Поселилась в общежитие – пять девчонок в комнате. Дедовщина, как в армии, если по большому гамбургскому счету, то есть «упал, отжался», только в духовном смысле. Ботаницы и тихушницы по углам жмутся, а кто понаглее да посмелее, тот и понукает весело. И это еще поспорить можно, какое «упал, отжался» легче перенести – духовное или физическое. Особенно если у тебя вместо воли – пустое место. И все кругом над твоей душенькой – начальники. Кто сердитый, кто обидчивый, а кто просто злой, от каждого своя плетка прилететь может. Дрыгаешься, трепещешь крылышками, поднявшись над своим же безволием, висишь, балансируешь, как можешь. Нельзя же показать, что ты уродец, не такая, как все! И в ужасе ждешь, когда силы закончатся.

 

В этот момент в ее жизни и появился Саша, курсант Высшего военного артиллерийского училища.

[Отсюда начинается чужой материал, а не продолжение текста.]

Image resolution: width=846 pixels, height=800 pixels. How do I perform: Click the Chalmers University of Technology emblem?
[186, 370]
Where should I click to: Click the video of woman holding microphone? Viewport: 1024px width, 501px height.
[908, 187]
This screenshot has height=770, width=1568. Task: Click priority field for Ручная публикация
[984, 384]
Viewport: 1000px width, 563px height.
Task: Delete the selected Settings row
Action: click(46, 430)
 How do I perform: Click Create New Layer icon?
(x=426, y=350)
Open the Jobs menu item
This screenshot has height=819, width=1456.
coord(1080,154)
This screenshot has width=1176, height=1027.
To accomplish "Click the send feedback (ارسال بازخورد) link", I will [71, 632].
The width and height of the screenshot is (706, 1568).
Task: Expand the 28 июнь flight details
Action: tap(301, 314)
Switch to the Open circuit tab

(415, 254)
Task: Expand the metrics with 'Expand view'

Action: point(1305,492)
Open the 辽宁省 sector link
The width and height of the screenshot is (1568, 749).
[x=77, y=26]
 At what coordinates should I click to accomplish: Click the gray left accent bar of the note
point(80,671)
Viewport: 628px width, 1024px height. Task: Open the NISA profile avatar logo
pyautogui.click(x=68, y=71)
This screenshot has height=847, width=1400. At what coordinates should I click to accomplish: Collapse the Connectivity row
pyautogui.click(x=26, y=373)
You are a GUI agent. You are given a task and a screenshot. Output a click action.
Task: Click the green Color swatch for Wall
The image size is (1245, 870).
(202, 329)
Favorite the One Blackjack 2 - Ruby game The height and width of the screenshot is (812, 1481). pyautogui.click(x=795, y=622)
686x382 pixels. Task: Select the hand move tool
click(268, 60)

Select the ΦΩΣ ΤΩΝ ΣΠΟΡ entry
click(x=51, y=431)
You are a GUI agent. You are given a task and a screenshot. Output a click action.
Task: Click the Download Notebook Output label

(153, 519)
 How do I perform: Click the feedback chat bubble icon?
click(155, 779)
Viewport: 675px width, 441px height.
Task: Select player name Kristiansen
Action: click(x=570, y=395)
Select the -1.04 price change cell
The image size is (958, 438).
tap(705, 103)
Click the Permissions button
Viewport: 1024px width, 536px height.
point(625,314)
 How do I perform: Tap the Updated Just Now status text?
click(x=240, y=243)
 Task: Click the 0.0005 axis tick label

Одно название как звучит – помереть можно! Их, курсантов, однажды целую ораву к ним в общежитие занесло – кто-то из девчонок с прогулки привел. Правда, курсант Саша не очень званию артиллериста соответствовал – хлипковат был по фактуре будущий лейтенантик, бледен и худосочен, будто его недокормили в детстве. Из других опознавательных признаков имел чубчик надо лбом жиденький и белесый, голубые грустные глаза-блюдца и длинную цыплячью шею с острым кадыком, по которой этот кадык перемещался туда-сюда, причем чаще, чем надо, от излишнего волнения. В общем, никаких особых достоинств в нем как бы и не было. Никто из девчонок на него глаз не положил. А она, нечаянно оказавшись с ним рядом, вдруг вдохнула всей грудью – легко, свободно… Впервые за много лет! Ей было хорошо, она его не боялась! Тем более он так на нее смотрел… Будто она самая настоящая была. Смелая и достойная девушка. В которую (о, страшно сказать!) вполне себе можно влюбиться…

Да, он влюбился. Все было у них по-настоящему, неспешно, красиво, без суеты. Прогулки в увольнительную, закат на набережной, кафе-мороженое, долгие разговоры с постепенным расколупыванием душевных скорлупок.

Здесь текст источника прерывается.